» Goal
Convert everything from the line containing "Click the Production Date label" down to the line containing "The width and height of the screenshot is (739, 1568)." into a JSON list of strings, one string per line, omitting blank lines.

» Records from a data source
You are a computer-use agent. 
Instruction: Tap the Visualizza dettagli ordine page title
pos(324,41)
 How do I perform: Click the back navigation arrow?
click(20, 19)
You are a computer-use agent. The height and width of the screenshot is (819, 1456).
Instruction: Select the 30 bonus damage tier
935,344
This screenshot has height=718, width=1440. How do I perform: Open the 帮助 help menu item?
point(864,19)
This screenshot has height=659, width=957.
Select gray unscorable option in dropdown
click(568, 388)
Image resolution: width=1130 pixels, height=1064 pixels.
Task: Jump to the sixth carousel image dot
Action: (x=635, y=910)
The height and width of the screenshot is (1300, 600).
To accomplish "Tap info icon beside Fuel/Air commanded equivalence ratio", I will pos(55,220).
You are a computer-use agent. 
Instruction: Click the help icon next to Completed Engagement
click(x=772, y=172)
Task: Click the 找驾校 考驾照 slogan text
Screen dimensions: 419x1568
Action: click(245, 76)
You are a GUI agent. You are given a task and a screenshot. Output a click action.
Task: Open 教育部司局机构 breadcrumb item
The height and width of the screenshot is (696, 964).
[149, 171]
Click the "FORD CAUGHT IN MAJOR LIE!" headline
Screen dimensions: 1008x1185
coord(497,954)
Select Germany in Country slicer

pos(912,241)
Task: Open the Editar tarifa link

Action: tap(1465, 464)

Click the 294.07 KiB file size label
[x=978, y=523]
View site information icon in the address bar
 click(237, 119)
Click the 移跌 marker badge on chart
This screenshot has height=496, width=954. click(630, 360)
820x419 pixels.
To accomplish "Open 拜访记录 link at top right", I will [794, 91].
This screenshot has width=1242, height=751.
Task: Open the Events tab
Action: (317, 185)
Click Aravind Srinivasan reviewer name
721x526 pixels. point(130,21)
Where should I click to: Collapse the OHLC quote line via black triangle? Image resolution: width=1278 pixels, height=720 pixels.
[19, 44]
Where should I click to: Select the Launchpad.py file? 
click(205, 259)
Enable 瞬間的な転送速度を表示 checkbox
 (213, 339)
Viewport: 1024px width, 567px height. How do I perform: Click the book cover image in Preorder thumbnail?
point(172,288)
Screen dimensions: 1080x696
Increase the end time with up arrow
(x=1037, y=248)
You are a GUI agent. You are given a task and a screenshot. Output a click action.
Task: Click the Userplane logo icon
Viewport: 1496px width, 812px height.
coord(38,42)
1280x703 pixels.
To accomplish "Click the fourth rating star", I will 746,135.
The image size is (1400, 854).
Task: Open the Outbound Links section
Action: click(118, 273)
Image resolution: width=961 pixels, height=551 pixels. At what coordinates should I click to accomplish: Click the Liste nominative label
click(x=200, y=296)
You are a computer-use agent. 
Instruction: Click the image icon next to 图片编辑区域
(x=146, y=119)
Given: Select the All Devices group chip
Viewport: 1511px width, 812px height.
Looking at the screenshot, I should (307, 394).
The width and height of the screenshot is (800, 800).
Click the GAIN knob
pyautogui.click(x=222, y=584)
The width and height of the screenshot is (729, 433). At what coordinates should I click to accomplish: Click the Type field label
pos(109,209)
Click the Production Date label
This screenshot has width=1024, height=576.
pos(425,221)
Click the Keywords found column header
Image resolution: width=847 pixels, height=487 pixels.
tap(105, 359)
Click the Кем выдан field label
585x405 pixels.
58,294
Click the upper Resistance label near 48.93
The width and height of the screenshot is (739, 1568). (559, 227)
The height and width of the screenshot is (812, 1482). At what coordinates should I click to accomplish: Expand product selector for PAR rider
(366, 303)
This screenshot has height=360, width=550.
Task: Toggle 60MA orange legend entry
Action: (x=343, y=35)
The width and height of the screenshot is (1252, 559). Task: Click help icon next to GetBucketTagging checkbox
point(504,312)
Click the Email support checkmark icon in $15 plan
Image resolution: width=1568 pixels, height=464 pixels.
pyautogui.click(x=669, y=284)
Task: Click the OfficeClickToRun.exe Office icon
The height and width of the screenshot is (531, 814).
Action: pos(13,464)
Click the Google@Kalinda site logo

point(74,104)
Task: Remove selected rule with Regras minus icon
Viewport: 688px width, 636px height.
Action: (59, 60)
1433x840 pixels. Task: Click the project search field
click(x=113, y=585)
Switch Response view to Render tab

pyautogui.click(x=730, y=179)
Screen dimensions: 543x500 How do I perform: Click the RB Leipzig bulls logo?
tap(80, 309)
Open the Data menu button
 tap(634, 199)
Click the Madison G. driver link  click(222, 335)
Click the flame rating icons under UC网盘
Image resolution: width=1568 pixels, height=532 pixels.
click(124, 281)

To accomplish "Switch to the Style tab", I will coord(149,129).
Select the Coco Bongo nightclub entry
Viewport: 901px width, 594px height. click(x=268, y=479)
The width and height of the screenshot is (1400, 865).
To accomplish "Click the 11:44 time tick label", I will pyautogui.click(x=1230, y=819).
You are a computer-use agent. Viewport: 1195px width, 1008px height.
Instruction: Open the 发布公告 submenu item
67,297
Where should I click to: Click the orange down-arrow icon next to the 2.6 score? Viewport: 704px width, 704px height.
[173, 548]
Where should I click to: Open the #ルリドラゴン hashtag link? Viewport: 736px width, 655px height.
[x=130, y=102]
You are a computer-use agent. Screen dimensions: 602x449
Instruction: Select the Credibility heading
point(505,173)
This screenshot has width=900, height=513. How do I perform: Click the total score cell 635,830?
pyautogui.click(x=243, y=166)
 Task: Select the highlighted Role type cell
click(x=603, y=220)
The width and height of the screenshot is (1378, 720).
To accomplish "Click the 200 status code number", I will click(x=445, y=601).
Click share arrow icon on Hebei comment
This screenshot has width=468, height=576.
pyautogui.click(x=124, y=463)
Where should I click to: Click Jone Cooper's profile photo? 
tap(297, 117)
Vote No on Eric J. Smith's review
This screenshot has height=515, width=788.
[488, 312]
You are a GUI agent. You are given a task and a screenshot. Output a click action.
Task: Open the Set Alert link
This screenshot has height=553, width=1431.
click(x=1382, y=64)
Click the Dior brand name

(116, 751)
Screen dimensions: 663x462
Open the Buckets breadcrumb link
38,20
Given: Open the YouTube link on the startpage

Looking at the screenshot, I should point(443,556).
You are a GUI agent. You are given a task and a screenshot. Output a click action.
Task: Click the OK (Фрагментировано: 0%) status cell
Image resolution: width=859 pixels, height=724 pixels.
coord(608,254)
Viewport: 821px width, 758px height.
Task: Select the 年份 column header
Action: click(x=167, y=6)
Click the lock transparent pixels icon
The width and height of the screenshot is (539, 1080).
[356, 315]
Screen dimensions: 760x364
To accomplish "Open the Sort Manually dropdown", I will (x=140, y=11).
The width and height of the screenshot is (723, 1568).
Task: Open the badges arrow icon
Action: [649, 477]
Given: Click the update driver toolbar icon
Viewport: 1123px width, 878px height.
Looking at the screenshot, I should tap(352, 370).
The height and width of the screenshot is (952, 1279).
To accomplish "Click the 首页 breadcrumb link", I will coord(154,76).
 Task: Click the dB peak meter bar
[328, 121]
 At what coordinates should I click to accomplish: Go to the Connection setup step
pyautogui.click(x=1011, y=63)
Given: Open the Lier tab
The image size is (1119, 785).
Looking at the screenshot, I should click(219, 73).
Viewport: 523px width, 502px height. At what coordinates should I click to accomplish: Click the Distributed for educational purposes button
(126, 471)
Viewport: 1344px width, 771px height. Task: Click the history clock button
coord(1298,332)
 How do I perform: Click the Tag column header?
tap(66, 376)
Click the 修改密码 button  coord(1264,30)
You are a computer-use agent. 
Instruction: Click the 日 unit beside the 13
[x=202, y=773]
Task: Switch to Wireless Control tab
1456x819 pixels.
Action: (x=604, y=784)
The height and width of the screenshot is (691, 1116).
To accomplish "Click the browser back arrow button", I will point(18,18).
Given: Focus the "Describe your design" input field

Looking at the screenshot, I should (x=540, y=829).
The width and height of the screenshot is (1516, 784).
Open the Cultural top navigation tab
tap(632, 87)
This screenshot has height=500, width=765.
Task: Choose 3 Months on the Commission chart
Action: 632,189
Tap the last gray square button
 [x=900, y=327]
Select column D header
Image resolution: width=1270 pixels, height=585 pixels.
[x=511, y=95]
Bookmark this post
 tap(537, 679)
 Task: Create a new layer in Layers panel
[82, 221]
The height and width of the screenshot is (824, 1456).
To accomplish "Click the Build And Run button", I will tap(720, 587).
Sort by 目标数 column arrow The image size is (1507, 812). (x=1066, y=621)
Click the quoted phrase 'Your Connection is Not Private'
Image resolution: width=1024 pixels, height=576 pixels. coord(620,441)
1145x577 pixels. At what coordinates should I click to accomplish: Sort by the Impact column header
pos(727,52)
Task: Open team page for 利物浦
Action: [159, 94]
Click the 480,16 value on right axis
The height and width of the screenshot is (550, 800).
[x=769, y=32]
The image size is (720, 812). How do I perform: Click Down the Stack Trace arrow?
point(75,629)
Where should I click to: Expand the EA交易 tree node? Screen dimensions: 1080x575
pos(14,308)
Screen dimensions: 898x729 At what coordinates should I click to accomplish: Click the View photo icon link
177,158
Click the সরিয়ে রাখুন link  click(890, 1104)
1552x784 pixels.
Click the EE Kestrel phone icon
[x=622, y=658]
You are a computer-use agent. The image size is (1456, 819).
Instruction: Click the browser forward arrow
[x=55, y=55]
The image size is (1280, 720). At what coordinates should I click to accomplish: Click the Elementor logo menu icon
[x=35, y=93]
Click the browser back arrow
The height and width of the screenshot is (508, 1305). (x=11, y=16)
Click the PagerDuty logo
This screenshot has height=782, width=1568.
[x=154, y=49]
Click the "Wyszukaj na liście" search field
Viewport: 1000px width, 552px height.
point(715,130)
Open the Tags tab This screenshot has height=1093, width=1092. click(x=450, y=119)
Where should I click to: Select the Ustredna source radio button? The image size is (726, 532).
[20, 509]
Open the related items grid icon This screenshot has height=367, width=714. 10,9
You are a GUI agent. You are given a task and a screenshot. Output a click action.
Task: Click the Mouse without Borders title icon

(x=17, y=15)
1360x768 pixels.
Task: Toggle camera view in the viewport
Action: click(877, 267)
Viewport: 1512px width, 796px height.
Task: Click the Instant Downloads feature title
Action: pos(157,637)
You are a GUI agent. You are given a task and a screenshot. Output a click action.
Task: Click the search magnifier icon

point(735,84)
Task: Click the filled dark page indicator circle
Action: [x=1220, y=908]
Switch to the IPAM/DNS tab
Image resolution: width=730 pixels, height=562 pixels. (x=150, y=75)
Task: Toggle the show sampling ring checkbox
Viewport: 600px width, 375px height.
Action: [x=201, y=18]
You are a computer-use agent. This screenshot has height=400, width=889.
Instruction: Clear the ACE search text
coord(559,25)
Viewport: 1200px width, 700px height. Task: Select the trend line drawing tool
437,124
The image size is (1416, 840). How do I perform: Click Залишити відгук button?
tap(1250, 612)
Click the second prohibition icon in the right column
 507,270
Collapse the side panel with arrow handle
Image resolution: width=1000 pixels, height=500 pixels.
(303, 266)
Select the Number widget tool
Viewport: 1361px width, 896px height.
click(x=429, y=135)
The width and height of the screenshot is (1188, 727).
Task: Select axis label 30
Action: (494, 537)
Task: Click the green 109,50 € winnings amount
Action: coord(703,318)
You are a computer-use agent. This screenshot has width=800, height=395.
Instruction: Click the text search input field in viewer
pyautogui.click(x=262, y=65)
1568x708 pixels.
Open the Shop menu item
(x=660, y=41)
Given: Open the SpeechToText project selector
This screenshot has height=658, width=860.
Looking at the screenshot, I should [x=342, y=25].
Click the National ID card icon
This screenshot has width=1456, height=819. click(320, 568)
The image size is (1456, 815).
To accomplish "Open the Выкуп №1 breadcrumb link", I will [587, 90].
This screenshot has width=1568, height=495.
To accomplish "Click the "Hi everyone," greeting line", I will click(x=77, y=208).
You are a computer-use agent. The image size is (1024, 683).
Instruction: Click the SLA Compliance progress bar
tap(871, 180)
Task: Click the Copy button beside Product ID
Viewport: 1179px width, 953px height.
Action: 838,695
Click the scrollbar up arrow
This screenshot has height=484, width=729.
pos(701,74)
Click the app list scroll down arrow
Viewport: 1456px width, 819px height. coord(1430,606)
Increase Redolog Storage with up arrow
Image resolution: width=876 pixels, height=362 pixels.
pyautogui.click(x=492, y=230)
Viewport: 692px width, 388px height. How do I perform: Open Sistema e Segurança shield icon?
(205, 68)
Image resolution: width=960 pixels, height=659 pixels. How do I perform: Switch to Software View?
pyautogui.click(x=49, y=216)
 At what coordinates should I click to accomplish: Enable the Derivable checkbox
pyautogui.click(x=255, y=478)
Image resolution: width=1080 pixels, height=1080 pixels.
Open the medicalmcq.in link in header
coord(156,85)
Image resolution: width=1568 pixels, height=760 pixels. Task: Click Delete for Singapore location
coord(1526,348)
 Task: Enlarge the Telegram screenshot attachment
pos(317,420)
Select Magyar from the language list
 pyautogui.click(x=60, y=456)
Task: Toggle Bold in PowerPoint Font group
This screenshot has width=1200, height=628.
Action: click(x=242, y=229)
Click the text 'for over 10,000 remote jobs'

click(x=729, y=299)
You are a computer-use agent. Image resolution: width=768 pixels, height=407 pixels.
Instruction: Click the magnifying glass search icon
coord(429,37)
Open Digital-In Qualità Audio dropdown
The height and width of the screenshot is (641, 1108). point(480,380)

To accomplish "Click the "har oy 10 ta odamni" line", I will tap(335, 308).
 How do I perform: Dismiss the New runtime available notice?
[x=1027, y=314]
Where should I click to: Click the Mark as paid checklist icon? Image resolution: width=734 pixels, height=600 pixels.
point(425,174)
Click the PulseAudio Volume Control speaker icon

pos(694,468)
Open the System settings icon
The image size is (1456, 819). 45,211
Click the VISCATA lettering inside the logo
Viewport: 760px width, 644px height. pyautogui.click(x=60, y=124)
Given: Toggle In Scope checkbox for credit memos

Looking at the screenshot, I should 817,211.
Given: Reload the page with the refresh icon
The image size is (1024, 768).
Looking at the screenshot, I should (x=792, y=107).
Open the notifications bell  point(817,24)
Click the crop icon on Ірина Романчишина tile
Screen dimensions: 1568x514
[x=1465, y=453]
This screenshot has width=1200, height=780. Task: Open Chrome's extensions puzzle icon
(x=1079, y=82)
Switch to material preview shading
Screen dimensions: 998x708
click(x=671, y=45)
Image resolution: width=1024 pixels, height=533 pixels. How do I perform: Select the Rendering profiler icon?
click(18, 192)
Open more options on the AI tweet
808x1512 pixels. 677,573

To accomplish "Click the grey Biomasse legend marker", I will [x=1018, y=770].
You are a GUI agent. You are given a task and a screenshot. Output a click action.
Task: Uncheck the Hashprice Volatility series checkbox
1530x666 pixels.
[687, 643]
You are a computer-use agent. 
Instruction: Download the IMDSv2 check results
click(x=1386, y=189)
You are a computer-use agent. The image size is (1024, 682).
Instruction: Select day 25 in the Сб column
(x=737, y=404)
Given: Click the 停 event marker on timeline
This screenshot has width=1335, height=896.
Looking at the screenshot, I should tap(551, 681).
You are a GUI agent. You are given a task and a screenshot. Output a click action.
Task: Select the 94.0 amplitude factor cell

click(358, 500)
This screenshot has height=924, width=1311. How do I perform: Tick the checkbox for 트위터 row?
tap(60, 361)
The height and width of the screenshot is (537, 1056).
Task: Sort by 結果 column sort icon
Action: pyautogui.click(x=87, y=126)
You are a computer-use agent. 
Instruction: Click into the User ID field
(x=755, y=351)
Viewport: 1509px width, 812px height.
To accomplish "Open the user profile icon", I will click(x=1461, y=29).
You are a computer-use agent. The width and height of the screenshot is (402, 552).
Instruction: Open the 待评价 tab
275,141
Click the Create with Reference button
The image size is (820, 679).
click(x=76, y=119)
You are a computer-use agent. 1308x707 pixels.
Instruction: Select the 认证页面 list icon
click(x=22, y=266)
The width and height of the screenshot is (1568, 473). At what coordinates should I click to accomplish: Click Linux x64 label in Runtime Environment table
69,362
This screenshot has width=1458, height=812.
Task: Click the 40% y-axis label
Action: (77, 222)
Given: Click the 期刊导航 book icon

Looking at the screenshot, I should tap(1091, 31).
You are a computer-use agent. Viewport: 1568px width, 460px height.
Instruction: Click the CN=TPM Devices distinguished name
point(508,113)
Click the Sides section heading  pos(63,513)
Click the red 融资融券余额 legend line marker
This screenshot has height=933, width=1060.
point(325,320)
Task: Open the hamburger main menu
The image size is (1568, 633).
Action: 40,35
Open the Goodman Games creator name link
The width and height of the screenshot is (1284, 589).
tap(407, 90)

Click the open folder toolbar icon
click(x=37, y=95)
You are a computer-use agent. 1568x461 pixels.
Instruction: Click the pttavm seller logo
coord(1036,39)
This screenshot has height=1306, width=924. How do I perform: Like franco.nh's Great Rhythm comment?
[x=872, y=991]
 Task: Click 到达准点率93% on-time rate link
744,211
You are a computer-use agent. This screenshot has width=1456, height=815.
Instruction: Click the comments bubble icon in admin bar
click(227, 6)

» Exercise answer
[
  "Click the Production Date label",
  "This screenshot has width=1024, height=576.",
  "pos(425,221)",
  "Click the Keywords found column header",
  "Image resolution: width=847 pixels, height=487 pixels.",
  "tap(105, 359)",
  "Click the Кем выдан field label",
  "585x405 pixels.",
  "58,294",
  "Click the upper Resistance label near 48.93",
  "The width and height of the screenshot is (739, 1568). (559, 227)"
]